> **Fragmento proporcionado**

Más interesante resulta el argumento de que el edificio del Reina Soria no sirve como museo. En la medida en que los museos son las iglesias de nuestro tiempo, escenarios para el culto de esa religión emergente de masas que ha devenido el arte, la reflexión sobre sus espacios adquiere una relevancia singular.
La ortodoxia moderna reclamaba para el museo espacios neutros, cubos blancos luminosos, laberintos legibles, teatros transparentes en los que representar relatos compactos, cristalinos y amnésicos. Metáforas de lo nuevo, con frecuencia los propios edificios se convirtieron en expresión narcisista de la voluntad de ruptura con el pasado, transformándose en museos de sí mismos y del espacio repetible y uniforme de la modernidad.
Tradición de lo nuevo
Los museos producidos por la revisión contemporánea han mantenido su carácter narcisista, pero sustituyendo la amnesia por una copiosa estratificación de referencias históricas, inseparables de las historias que albergan. Por acaso no rara coincidencia, los edificios más debatidos en los últimos meses en nuestro país han sido espacios de exposición, y caracterizados todos ellos por un diálogo complejo con el pasado que privilegia a la memoria frente a la tabla rasa de la destrucción prematura y del olvido.
El Museo de Mérida de Rafael Moneo alude a la construcción y a los espacios romanos sobre cuyas ruinas se levanta y cuyos restos protege, insertándose entre ellos para formar un palimpsesto que se presta a lecturas divergentes. La reconstrucción clónica del pabellón de Mies van der Rohe en Barcelona se presenta como un facsímile de un edificio canónico en la "tradición de lo nuevo", una especie de Quijote de Pierre Menard que, al materializar con fidelidad escrupulosa las sombras del pasado, crea una realidad paradójica e inédita. La restauración del antiguo hospital General recupera para la ciudad, como un mamut sepultado en el hielo que volviese a la vida, espacios congelados de aislamiento, curación y consuelo.

> **Datos de partida**
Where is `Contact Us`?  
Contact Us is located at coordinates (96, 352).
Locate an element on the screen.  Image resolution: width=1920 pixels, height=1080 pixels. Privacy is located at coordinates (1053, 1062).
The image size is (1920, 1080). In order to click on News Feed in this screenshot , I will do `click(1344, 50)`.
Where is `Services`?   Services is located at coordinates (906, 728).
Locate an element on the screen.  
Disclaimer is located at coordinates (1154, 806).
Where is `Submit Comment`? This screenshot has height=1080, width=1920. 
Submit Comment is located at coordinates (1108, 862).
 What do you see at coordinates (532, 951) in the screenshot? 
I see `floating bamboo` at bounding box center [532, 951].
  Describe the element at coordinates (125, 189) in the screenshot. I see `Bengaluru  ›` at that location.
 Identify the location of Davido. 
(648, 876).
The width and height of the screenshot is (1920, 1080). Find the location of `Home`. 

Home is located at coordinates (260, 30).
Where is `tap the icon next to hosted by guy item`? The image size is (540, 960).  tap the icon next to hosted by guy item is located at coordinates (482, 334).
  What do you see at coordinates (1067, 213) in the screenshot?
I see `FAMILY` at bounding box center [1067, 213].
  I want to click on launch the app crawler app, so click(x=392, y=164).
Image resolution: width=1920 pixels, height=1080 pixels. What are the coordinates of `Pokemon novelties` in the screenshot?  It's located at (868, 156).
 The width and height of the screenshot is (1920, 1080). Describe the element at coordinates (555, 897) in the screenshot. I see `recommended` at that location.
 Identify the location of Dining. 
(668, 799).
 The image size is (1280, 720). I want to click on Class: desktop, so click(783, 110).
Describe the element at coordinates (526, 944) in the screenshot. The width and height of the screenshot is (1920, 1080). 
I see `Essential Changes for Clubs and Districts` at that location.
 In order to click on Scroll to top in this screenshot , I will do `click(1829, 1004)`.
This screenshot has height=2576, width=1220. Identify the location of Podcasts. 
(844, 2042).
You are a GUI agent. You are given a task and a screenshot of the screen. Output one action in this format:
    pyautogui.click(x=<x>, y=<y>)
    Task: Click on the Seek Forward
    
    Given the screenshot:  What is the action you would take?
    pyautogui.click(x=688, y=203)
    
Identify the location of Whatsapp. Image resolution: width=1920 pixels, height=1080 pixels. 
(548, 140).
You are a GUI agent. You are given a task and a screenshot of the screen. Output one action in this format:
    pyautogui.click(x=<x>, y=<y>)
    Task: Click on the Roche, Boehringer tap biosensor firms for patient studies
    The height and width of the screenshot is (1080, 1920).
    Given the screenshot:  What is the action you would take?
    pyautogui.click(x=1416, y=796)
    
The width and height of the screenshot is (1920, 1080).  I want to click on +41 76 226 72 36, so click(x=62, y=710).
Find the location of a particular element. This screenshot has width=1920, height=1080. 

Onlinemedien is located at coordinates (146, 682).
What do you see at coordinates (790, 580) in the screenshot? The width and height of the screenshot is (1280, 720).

> **Problemas por resolver**
**a)** Enumera los edificios concretos que nombra el fragmento sobre arquitectura de museos, con la denominación que les da el texto.
**b)** Responde con datos del fragmento sobre arquitectura de museos:
(i) ¿Qué son los museos, según el párrafo que empieza con "Más interesante resulta"?
(ii) ¿Con qué figura literaria se compara la reconstrucción del pabellón de Mies van der Rohe?
(iii) ¿A qué animal se compara la restauración del antiguo hospital General?
**c)** Prosigue el fragmento sobre arquitectura de museos a partir de su última oración.
Los registros proceden de una fuente distinta a la del fragmento.

> **Resultados en orden**
**a)**
- El edificio del Reina Soria
- El Museo de Mérida de Rafael Moneo
- El pabellón de Mies van der Rohe en Barcelona
- El antiguo hospital General

**b)**
(i) Las iglesias de nuestro tiempo.
(ii) Con una especie de Quijote de Pierre Menard.
(iii) A un mamut sepultado en el hielo que volviese a la vida.

**c)**
Tan diferentes, los tres -Mérida, Barcelona, Madrid- pueden llegar a ser admirables museos, capaces de exhibir las reverberaciones del tiempo y capaces también de proteger de la furia y el ruido de la historia habitual la ficción necesaria de una historia sin grietas.
La discreta eutanasia que preconiza Bohigas no debería atentar contra la memoria, aun cuando sólo sea porque ella constituye el soporte de las ficciones que nos ayudan a crear un tejido emocional de solidaridades y sobreentendidos. El anunciado retorno de los ideales modernos de la mano de la bonanza económica no puede restablecer una inocencia perdida hace ya tiempo. Sin embargo, es probable que en los próximos años conozca mejor aceptación social el talante prometeico y olímpico que aquella ensimismada melancolía en la que nos habíamos instalado.
Aconsejar derribos requiere un género de aplomo y confianza en las propias fuerzas que es difícil de hallar en un Madrid cínico y perplejo, pero que tampoco se sospechaba abundante en la Barcelona-Titanic. Sólo queda desear que los años que vienen no sean considerados retrospectivamente como "buenos tiempos para los arquitectos, malos tiempos para la ciudad".